Parquet format reader/writer separate from Spark

bfrutchey · May 10, 2018, 1:00pm

Is there a node which supports the writing or reading of Parquet files without connecting to Spark? I have created a basic stand-alone Parquet Reader and Parquet Writer node, but they only handle basic Knime DataCell types (numeric and string) and can run out of memory when working with large Parquet files. Please let me know if there are other stand-alone options I can use to read and write Parquet files. I am similarly interested in other big data file format reader/writers, like Avro. Thanks!

RolandBurger · May 11, 2018, 8:44am

Hi,

There are no nodes for this in the current release, but there is a set in development right now.
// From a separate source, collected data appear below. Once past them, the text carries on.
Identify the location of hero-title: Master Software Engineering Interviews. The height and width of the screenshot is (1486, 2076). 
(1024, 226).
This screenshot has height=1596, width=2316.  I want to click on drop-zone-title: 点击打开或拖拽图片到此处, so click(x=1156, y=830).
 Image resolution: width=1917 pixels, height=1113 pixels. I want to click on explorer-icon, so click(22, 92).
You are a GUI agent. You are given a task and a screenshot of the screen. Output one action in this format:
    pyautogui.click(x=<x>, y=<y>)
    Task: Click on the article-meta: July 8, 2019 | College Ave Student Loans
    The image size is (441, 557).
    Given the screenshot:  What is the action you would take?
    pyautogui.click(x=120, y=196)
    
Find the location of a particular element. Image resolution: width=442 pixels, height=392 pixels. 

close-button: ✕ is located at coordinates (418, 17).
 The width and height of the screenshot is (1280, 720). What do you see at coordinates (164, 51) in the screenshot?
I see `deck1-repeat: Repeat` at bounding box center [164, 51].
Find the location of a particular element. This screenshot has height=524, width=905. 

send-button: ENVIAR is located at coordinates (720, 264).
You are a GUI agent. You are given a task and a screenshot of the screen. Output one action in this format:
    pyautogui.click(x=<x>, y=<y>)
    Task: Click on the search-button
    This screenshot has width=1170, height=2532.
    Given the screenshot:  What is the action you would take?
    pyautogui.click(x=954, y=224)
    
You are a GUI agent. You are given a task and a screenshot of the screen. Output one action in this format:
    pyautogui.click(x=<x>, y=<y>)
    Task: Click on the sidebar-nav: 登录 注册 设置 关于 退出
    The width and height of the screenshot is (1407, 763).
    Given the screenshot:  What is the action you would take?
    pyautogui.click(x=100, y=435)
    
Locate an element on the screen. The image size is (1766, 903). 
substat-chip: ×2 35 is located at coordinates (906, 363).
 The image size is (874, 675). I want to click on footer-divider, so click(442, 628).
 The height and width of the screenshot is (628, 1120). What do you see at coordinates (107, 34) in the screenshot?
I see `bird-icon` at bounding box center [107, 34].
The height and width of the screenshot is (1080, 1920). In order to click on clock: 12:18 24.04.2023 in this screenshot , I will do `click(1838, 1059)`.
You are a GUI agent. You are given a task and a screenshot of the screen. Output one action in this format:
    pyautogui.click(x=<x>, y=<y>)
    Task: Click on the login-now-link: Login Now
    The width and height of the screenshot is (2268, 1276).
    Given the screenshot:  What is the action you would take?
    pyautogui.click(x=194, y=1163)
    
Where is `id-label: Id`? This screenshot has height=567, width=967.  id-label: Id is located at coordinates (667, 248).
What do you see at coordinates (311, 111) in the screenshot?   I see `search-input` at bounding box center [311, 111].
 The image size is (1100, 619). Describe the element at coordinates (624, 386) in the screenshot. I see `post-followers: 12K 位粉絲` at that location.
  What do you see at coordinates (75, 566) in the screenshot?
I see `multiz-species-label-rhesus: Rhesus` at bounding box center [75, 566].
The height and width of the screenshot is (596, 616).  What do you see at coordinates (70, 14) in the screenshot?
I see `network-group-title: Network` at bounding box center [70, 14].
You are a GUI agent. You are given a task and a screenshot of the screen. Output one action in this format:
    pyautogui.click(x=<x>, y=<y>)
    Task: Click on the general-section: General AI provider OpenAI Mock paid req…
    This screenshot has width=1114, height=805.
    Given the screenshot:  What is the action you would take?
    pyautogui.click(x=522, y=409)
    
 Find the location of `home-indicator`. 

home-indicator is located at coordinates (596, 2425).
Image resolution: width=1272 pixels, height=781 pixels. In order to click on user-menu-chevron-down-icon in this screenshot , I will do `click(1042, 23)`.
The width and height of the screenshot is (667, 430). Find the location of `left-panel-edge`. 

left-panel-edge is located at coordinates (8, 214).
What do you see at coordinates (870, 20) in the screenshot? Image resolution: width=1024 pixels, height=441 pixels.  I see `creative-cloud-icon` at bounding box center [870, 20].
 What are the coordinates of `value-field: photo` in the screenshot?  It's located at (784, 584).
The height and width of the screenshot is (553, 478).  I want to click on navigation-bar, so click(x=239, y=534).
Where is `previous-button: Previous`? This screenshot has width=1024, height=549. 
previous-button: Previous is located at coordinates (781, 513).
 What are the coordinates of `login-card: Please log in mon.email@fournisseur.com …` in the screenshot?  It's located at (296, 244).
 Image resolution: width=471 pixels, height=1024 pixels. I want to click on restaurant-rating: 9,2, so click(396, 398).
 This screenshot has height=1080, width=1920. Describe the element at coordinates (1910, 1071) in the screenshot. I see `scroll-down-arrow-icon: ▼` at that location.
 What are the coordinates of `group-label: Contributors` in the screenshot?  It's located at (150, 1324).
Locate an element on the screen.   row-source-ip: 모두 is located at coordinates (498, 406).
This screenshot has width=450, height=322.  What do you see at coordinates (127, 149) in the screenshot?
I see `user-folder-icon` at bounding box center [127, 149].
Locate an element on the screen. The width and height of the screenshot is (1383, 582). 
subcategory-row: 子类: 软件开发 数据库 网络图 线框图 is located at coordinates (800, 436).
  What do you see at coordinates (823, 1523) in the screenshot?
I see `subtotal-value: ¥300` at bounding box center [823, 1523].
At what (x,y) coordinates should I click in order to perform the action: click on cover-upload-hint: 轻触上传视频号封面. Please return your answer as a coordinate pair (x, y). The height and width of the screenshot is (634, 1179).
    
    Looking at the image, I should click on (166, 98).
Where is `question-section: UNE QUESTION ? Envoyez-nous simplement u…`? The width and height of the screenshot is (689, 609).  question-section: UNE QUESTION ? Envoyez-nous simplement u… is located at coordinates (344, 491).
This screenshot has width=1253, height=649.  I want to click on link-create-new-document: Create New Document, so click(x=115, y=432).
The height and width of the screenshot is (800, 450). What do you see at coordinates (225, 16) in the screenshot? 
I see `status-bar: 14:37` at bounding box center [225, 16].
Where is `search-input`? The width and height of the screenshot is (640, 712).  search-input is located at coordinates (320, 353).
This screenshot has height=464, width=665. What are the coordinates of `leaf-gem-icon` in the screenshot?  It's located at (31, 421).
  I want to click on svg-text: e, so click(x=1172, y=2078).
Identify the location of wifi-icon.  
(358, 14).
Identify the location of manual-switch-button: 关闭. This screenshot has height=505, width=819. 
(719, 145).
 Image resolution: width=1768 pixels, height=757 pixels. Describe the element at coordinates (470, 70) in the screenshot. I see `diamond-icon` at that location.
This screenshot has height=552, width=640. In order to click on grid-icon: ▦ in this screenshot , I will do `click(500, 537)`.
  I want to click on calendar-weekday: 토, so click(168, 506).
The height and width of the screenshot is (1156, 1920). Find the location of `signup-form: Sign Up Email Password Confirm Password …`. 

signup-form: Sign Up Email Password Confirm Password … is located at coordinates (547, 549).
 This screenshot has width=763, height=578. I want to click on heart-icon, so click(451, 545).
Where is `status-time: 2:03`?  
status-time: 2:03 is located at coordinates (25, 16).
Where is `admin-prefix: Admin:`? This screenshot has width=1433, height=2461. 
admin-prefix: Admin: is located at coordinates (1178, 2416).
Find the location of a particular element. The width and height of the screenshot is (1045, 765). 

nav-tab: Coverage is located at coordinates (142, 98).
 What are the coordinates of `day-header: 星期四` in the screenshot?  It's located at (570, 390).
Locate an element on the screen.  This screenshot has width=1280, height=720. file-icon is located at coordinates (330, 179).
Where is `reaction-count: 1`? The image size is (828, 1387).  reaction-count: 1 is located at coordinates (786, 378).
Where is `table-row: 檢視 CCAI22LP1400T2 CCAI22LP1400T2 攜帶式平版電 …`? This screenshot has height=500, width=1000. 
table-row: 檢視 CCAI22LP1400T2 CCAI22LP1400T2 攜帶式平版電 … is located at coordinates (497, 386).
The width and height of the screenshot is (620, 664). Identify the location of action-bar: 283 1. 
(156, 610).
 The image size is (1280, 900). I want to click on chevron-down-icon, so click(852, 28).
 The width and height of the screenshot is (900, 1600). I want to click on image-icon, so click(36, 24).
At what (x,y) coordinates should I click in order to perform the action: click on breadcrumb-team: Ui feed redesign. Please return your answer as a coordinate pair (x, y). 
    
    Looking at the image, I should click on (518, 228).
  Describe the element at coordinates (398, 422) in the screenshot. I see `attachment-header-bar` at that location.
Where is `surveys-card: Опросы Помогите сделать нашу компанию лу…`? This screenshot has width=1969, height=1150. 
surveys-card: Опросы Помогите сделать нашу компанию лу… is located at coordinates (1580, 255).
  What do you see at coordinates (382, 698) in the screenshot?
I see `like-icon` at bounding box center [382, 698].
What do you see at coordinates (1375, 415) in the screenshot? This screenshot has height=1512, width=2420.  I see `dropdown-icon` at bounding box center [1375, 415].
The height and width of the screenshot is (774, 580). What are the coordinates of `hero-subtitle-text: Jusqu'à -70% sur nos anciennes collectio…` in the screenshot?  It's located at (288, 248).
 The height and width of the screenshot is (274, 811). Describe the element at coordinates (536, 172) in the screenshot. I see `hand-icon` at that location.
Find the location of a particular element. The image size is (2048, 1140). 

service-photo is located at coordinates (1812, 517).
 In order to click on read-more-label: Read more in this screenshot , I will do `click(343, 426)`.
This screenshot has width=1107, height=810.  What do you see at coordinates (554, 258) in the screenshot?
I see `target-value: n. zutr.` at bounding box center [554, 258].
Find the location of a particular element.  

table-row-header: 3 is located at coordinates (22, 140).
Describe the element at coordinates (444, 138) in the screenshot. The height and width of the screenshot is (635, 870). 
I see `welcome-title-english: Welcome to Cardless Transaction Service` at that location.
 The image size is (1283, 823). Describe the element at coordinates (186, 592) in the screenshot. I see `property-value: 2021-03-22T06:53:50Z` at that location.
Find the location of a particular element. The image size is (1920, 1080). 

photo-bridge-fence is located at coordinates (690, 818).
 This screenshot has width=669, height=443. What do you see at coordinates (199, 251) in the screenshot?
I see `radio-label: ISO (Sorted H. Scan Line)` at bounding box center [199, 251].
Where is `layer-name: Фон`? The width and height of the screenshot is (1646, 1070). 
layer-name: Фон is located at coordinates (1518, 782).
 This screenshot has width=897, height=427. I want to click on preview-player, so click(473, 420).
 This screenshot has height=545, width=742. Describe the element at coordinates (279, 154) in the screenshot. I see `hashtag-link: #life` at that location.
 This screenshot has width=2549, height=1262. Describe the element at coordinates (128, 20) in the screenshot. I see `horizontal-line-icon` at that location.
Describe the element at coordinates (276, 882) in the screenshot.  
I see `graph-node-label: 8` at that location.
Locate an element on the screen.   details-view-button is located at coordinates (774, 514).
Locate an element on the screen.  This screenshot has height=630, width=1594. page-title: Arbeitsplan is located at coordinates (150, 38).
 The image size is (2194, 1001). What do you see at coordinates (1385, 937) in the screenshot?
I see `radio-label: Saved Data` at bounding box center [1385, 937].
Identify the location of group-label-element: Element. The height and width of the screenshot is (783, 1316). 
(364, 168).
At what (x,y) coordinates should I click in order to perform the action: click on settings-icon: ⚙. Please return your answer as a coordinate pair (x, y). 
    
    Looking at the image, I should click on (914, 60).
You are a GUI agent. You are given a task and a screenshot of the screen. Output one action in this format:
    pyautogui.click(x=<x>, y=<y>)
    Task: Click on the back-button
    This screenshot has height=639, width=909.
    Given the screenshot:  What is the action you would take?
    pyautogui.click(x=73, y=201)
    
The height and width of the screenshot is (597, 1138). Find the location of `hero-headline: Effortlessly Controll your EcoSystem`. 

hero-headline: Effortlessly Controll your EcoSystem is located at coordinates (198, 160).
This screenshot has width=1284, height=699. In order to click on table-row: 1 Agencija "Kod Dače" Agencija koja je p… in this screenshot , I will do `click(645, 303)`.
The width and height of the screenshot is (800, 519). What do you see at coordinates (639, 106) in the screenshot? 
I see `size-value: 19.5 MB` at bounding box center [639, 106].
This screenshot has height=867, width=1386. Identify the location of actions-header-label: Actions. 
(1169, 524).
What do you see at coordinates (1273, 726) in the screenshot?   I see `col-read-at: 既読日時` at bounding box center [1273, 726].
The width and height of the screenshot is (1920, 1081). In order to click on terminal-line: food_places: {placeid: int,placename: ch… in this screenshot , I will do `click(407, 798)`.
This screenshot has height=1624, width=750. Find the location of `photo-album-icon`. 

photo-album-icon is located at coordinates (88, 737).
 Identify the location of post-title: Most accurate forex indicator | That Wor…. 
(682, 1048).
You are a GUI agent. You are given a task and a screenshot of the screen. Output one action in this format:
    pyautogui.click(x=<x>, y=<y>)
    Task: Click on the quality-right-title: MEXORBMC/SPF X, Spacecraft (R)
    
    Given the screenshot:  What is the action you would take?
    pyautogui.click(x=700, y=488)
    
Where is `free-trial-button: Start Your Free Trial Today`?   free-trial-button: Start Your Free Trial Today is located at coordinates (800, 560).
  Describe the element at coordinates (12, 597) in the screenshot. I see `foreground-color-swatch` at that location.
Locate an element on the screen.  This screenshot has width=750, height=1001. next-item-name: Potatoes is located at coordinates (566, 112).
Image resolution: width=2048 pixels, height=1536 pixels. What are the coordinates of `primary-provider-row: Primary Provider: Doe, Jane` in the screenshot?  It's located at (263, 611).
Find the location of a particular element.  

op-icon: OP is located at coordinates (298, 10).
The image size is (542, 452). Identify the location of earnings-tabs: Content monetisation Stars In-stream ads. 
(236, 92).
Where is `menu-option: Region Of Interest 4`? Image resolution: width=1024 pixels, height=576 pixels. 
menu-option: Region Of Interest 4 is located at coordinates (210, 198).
This will include reader/writer nodes for Parquet, ORC, and Avro.

Cheers,
Roland

szawadski · November 5, 2018, 10:43am

Hello @RolandBurger,
Any details about the availability of these nodes?
Regards,
Sébastien

ipazin · November 5, 2018, 10:53am

Hi there!

I’m no Roland but maybe this link will help:
https://www.knime.com/whats-new-in-knime-36#parquet-orc

Br,
Ivan

bfrutchey · November 5, 2018, 12:12pm

Indeed 3.6 has the nodes I was seeking!

system · June 2, 2023, 9:01pm

This topic was automatically closed 90 days after the last reply. New replies are no longer allowed.